§ **What you have to do**: Return the entries below word for word. No picture belongs in the copy.
=======
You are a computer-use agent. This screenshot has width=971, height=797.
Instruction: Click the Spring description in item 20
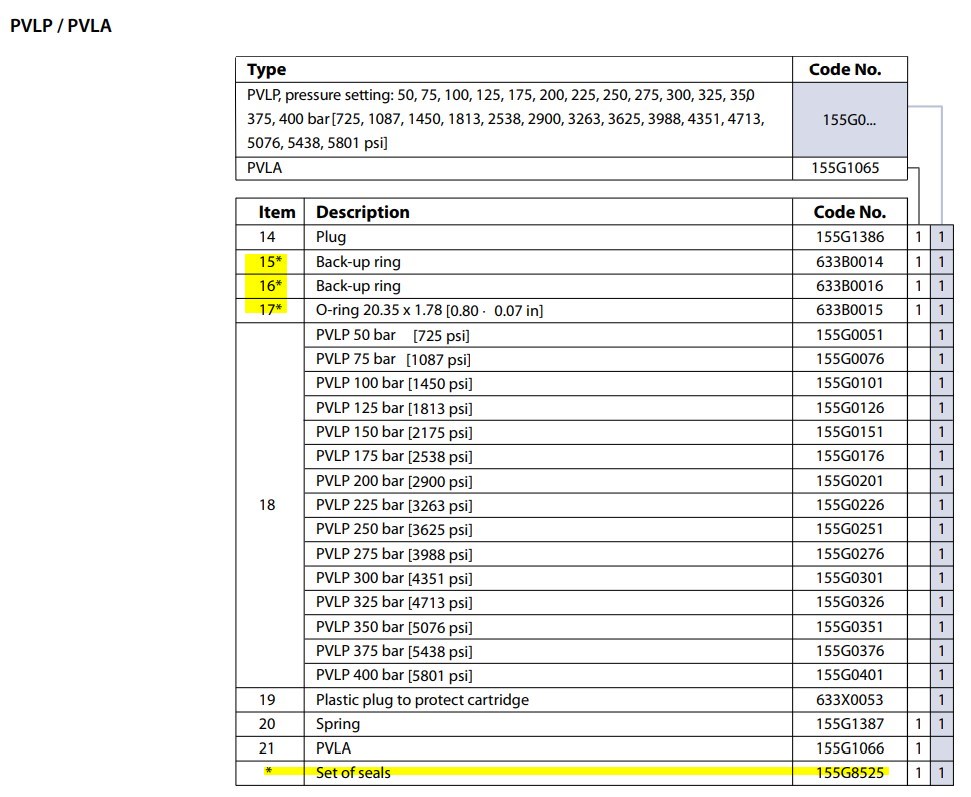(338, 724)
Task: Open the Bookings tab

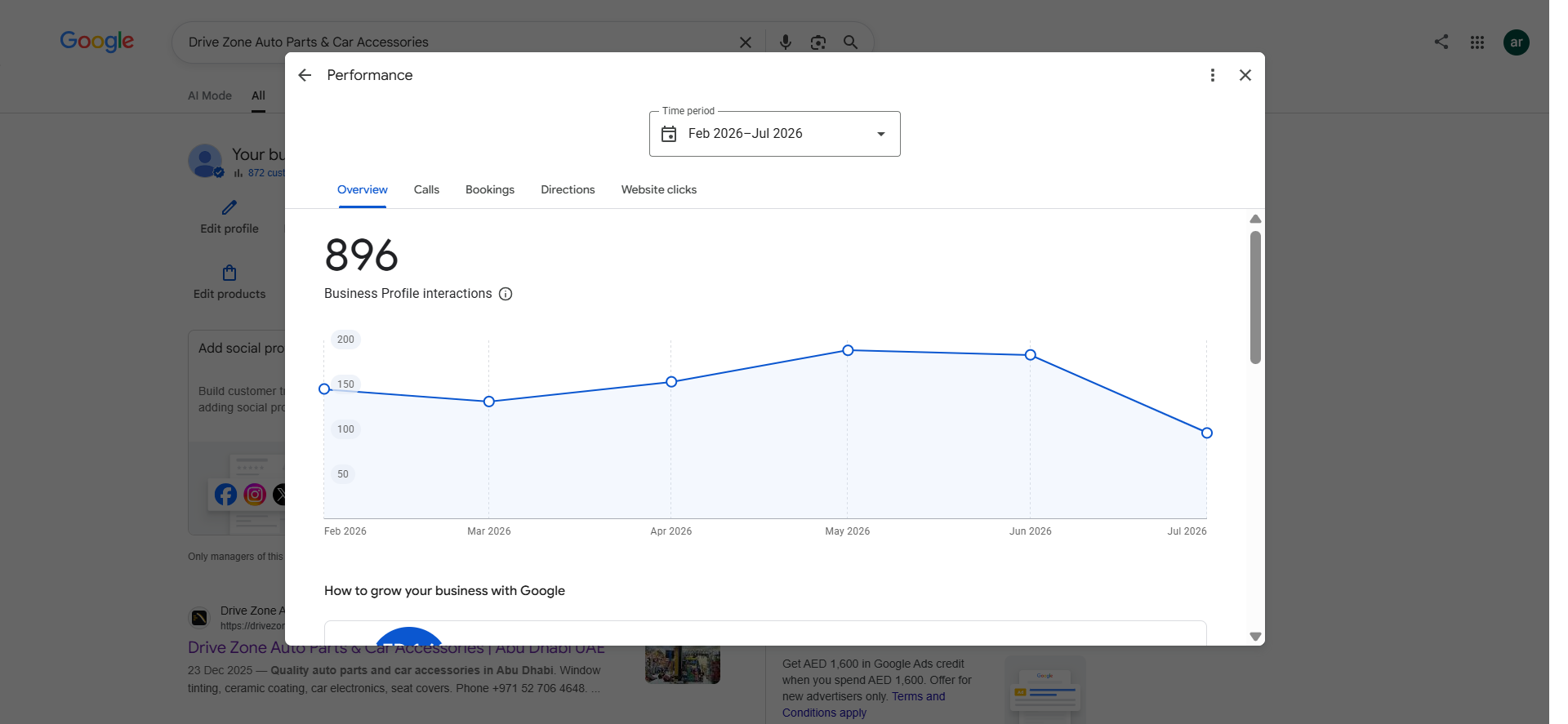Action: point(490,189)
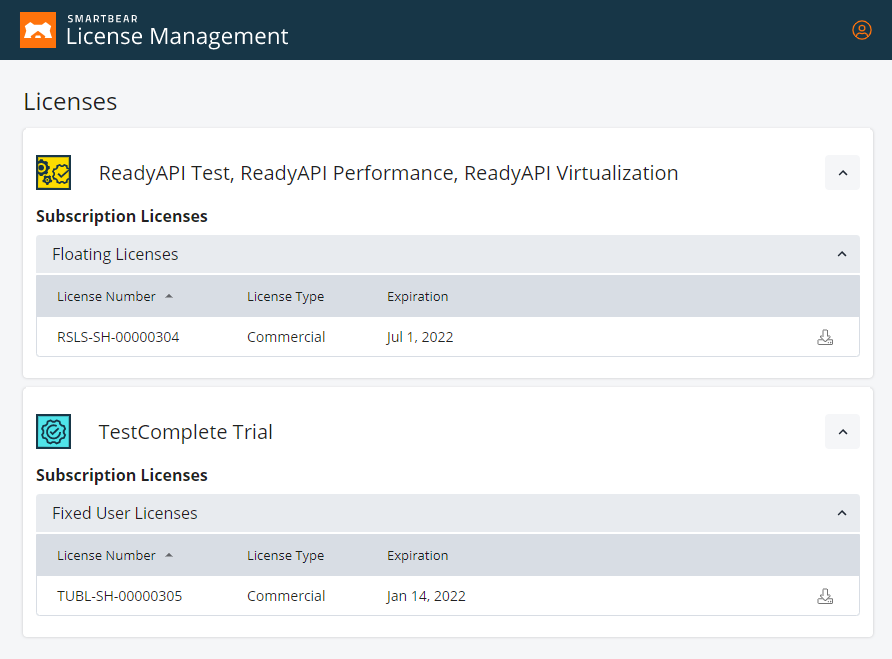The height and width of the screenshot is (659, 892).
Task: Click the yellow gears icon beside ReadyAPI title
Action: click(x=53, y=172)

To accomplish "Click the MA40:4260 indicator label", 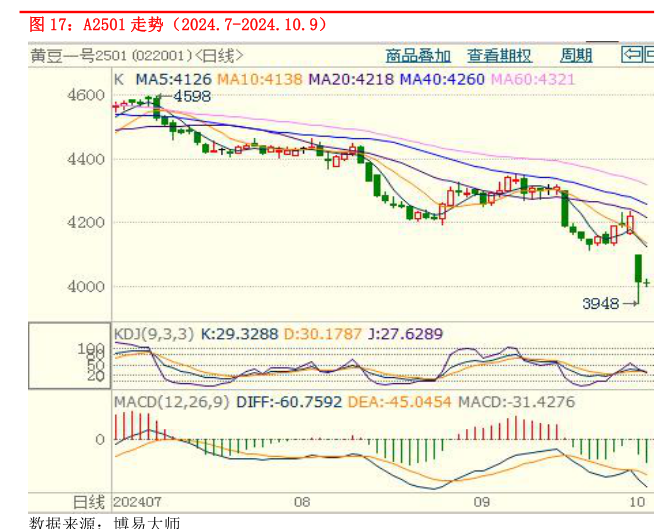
=======
§ **Answer**:
You are a computer-use agent. This screenshot has width=971, height=797.
Instruction: Click the Spring description in item 20
(338, 724)
Task: Open the Bookings tab

Action: point(490,189)
The height and width of the screenshot is (659, 892).
Task: Click the yellow gears icon beside ReadyAPI title
Action: click(x=53, y=172)

To accomplish "Click the MA40:4260 indicator label", 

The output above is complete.